Capitalist cash for fascism
Another example is a key scene in episode two with a demoralised Mussolini on the brink of losing everything and seeing his newspaper go under. Adviser Cesare Rossi announces he has met with a collective of capitalists. “Why on earth would we side with the vampires?” asks the former socialist Mussolini. Former socialist Rossi lifts a bag above his head and out flows bundles of lira. The cash from the capitalists, attempting to stem a socialist ‘red flood’, is a catalyst for fascism, used to fund the newspaper, as gifts to the poor, bribes to the powerful, and arms and hospitality for the Blackshirts. Capitalism funds the bourgeois reactionary revolution of fascism.
Indicatively Mussolini reveals in episode one, that “We are not monarchists, republicans, socialists, democrats, conservatives or reactionaries.
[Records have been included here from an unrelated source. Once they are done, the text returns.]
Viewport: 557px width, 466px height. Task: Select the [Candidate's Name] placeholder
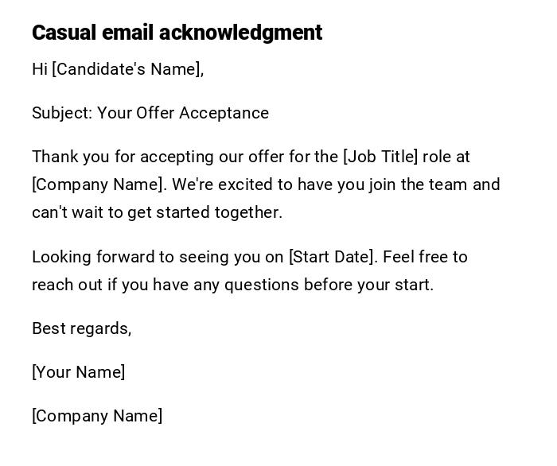coord(127,69)
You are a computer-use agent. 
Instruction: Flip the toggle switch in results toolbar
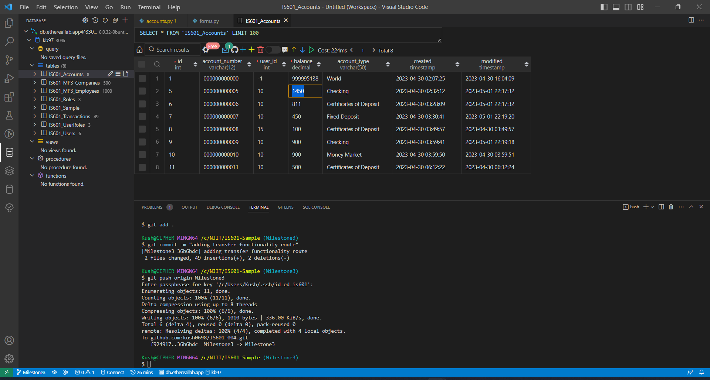click(273, 49)
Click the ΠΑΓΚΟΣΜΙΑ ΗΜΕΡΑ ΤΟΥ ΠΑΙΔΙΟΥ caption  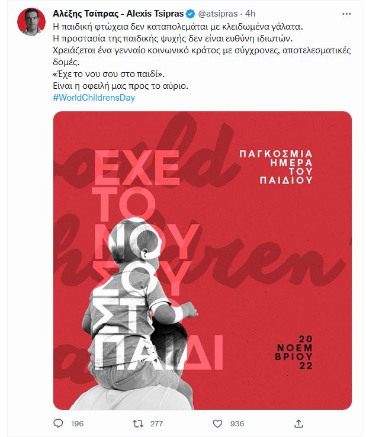point(276,167)
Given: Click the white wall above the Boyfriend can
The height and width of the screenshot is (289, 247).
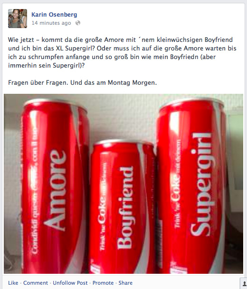Looking at the screenshot, I should [x=122, y=120].
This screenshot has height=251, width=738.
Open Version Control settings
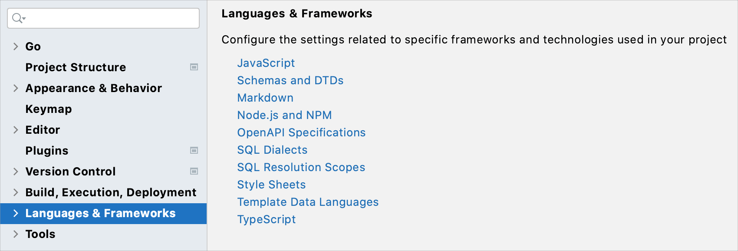tap(70, 172)
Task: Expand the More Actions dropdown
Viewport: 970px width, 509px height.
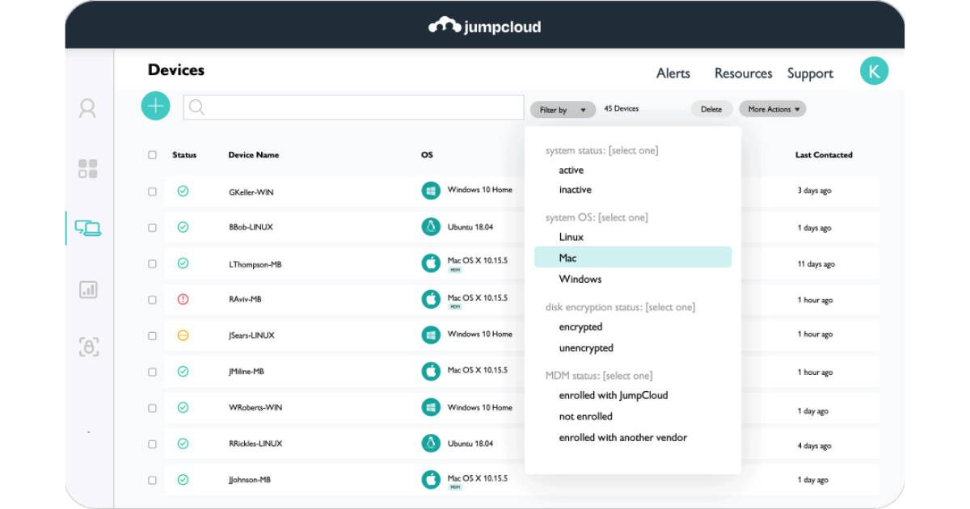Action: [772, 108]
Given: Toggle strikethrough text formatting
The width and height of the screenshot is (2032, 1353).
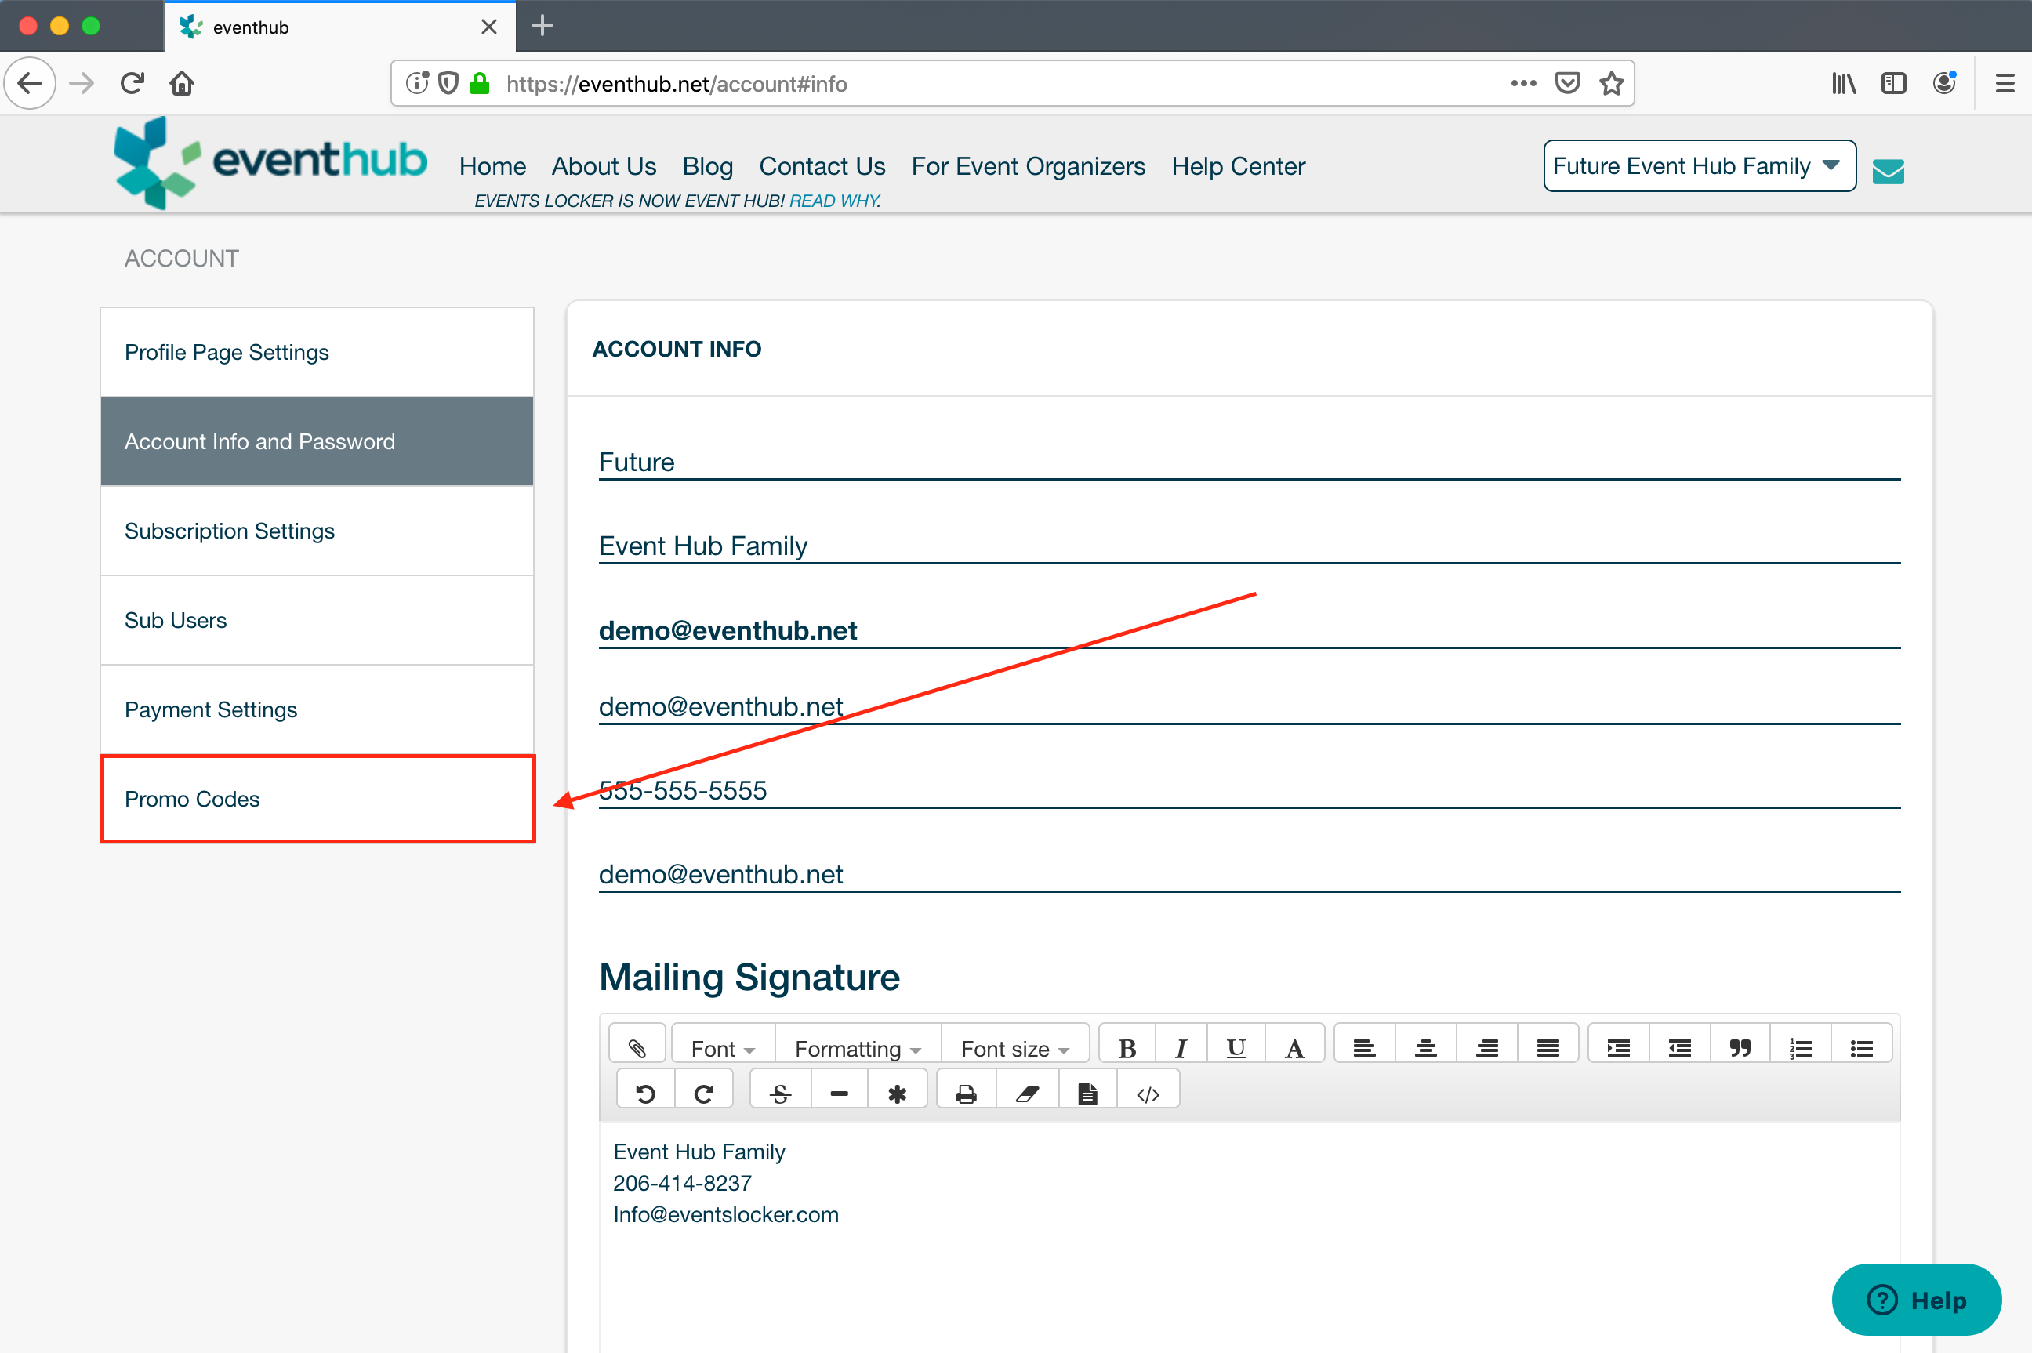Looking at the screenshot, I should 780,1094.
No! We are a synthesis of all affirmations and negations. Yes! We fascists have no preconceived ideas. Our only doctrine is action!” This makes fascism a slippery target, as it negates and affirms, scapegoats ‘them’ and celebrates ‘us’, is on a loose footing but mobile, and is contradictory and inconsistent while being a pragmatic synthesis of whatever happens to work in order to obtain and maintain power.

Publicity shot for the series
Episode two ends with Mussolini claiming, “I’m consistent. I betray everyone, including myself.” And the climatic crescendo in the final episode has Mussolini reveal to Bianca Ceccato, mother of one of his illegitimate children who stands in for his many victims, the notion of rule by might:
But fascism is violence, Bianca.
Fascism is the rule of force.
It’s the will of a few imposed on the will of the many.
It’s oppression, it’s free will, it’s the law of the strongest.
It’s hatred, it’s mass excitement, it’s anger, it’s contempt for weakness and doubt, it’s the order of the club against the chaos of the mind!
It’s decision versus mediation, it’s the refusal to compromise!
It’s the new versus the old!
It’s being always, always against something or someone! And whoever gets in the way.
That is fascism.
Or it’s not.
Two out of three Italians voted for Mussolini at this time, while German fascism emerged without a shot being fired against it, Trump has been voted in twice, and current variants of the franchise include Putin, Netanyahu, Erdoğan, Le Pen, Farage, et al. The Mussolini of the series accounts for this mass support: “Here they are, my lost people in need of strongmen and simple ideas.”
Of course, the series speaks to the present moment. In the opening monologue Mussolini looks back and declares, “You loved me madly…Look around you, we’re still here.” Later he breaks the fourth wall, with a thumbs up, and smirks “Make Italy great again!” Contemporary analogies are invited but we know that fascism mutates, and each form is a unique configuration of contradictions, trajectories, forces, events, times, and places.
Likewise, the critique of fascism must follow. But if there is a lesson it is in episode six where Mussolini claims, “I tamed everybody…The Left has fallen apart by dividing itself into unitarians, maximalists, communists and third-party internationalists.” The virtue of the series is to reveal the incoherence, contradiction, violence, class exploitation, and opportunism of fascism, as well as the necessary opposition of undivided collective action and a united front.